Bien sabe un abrigo experimentado calibrar las intenciones de su amo según el modo en que lo deja reposar. Solo a los más necios escapa la impaciencia detrás de un doblez veloz sobre el regazo o la ilusión de una velada prolongada anunciada al colgarnos en un perchero de pie. Si estas verdades resultan esquivas para los más novatos, comiéncese por ilustrarles la más ruda ostentación de malestar: negarnos un descanso en espacios cerrados. Quien bebe un café con la chaqueta puesta o pone pie en un hogar sin quitarse el sobretodo no hace más que recordar a cada instante su intención de huida, horada la intimidad con la aguja de lo exterior. Es cierto –en defensa de los Recién Confeccionados– que algunas condiciones meteorológicas entorpecen el análisis. El verano impone una cesura al refinamiento de nuestras intuiciones y la lluvia influye un desapego rápido más vinculado a la hidrofobia de los Portantes que a la expresión de un estado anímico determinado (en este sentido se explica el diálogo entablado en los últimos años con el Sindicato de Paraguas).  

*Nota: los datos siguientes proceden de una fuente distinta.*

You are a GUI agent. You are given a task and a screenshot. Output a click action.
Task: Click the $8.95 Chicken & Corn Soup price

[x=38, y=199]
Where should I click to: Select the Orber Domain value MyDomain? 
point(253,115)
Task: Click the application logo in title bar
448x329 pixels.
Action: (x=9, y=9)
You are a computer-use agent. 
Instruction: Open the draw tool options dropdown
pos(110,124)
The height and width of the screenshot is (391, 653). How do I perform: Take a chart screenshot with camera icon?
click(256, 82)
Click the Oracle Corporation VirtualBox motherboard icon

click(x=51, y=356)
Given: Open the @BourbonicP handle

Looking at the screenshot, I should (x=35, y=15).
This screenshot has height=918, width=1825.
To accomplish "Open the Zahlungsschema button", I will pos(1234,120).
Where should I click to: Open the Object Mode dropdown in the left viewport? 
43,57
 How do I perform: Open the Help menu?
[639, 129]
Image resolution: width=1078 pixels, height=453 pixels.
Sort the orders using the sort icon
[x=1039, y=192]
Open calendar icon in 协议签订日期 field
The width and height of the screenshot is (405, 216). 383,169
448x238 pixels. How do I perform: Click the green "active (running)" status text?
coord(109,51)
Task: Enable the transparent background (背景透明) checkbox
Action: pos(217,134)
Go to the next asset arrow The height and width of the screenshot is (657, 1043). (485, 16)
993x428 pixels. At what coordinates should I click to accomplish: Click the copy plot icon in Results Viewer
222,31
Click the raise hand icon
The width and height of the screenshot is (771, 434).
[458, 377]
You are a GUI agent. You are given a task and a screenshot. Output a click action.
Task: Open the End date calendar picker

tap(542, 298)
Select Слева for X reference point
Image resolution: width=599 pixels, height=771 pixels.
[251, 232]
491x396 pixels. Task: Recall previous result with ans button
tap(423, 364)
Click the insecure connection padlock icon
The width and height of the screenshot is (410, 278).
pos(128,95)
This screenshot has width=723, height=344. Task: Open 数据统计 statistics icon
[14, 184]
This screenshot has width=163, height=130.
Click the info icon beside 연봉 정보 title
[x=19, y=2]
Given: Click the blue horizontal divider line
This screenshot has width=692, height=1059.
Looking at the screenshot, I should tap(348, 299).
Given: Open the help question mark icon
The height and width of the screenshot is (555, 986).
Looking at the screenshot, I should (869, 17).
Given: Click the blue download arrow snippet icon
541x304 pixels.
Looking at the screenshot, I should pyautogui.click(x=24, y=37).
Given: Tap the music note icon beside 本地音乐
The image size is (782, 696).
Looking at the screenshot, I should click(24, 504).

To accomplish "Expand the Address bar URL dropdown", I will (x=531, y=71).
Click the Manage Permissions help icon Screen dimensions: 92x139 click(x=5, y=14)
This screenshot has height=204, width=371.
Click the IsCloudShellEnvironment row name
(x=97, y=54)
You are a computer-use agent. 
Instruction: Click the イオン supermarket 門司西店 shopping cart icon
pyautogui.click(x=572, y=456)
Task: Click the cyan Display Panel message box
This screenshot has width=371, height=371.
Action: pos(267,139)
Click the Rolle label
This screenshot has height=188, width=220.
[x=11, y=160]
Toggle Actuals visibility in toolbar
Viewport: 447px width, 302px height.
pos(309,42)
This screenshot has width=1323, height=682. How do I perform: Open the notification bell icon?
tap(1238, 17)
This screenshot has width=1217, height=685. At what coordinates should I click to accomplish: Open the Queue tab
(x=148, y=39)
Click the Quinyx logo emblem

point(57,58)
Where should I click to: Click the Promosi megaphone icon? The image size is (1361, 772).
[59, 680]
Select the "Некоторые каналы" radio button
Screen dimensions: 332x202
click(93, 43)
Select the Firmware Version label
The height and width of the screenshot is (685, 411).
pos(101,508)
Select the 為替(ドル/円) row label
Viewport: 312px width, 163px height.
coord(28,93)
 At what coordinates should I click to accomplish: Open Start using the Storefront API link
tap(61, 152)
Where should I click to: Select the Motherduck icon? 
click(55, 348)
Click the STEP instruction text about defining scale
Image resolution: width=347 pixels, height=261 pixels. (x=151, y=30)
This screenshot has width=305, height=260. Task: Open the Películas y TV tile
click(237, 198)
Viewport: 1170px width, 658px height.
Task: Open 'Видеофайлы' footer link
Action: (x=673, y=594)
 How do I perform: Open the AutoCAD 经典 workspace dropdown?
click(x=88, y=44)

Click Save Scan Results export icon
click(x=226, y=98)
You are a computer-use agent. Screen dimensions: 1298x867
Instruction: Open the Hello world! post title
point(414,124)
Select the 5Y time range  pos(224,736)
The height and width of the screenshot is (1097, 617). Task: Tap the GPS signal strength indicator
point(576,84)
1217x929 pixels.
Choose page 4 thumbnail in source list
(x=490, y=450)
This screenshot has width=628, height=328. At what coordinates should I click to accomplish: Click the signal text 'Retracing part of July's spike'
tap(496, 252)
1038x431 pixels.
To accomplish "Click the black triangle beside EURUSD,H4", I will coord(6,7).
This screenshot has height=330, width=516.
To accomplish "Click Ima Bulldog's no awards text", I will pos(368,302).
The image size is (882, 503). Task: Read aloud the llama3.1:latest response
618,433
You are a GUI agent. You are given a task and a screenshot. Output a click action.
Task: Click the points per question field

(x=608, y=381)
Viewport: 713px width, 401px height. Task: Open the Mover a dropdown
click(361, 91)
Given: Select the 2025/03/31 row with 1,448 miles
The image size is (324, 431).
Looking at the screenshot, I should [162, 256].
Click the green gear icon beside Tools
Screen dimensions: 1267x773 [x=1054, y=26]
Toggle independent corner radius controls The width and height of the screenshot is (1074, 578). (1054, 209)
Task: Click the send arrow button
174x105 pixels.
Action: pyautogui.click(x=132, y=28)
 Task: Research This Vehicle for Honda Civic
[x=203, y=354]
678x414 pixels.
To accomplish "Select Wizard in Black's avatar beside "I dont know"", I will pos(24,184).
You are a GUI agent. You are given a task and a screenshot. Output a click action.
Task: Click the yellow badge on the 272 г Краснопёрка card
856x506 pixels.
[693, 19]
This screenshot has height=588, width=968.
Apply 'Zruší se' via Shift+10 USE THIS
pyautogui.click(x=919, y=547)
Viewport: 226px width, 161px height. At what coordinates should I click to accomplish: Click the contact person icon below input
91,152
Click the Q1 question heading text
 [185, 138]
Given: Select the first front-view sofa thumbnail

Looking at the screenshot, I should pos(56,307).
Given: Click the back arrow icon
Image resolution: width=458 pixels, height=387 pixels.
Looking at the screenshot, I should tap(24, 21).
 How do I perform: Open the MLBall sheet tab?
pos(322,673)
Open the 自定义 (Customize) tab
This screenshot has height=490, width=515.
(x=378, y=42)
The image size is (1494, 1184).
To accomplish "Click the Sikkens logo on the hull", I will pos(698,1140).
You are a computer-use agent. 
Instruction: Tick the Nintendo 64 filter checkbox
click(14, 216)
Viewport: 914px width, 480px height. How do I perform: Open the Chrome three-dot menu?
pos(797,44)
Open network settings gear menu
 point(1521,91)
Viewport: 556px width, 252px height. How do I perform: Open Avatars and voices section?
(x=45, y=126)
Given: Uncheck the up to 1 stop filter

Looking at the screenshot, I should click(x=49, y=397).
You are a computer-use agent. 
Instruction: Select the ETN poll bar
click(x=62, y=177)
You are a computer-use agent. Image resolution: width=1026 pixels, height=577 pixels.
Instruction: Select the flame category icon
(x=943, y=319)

El juego de diagnóstico representa, en realidad, apenas un momento iniciático del cultivo de un arte mayor. Una técnica milenaria, tan antigua como las capas de piel utilizadas en las cavernas, teje el hado de los humanos a la par que mantiene su ilusión de libertad. ¿Cuántos sobretodos han admitido haber inducido un picor incómodo en el cuello de sus dueños para ahorrarles una conversación hostil? ¿Cuántos impermeables reniegan de su prefijo a fin de forzar el retorno a casa? Incluso los hay cuyas acciones podrían ser calificadas de heroicas: gabardinas que se extravían a propósito con el objetivo de que su propietario olvide a quien se las ha regalado, chalecos que aflojan la tensión de los botones en pos de evitar presentaciones ridículas, rompevientos que dejan pasar la brisa para ventilar el hedor insoportable de un sudor no planificado. Los humanos se han devanado los sesos intentando explicar los fundamentos de la sociabilidad mediante disposiciones morales o configuraciones genéticas. Cuando la Fortuna ha guiado su ojo a la materia, fue apenas para resaltar las bondades de inventos antes estrafalarios que determinantes. Una logia de abrigos hilvana la cotidianeidad y, entre botones, ardores e incomodidades, fuerza el azar del encuentro.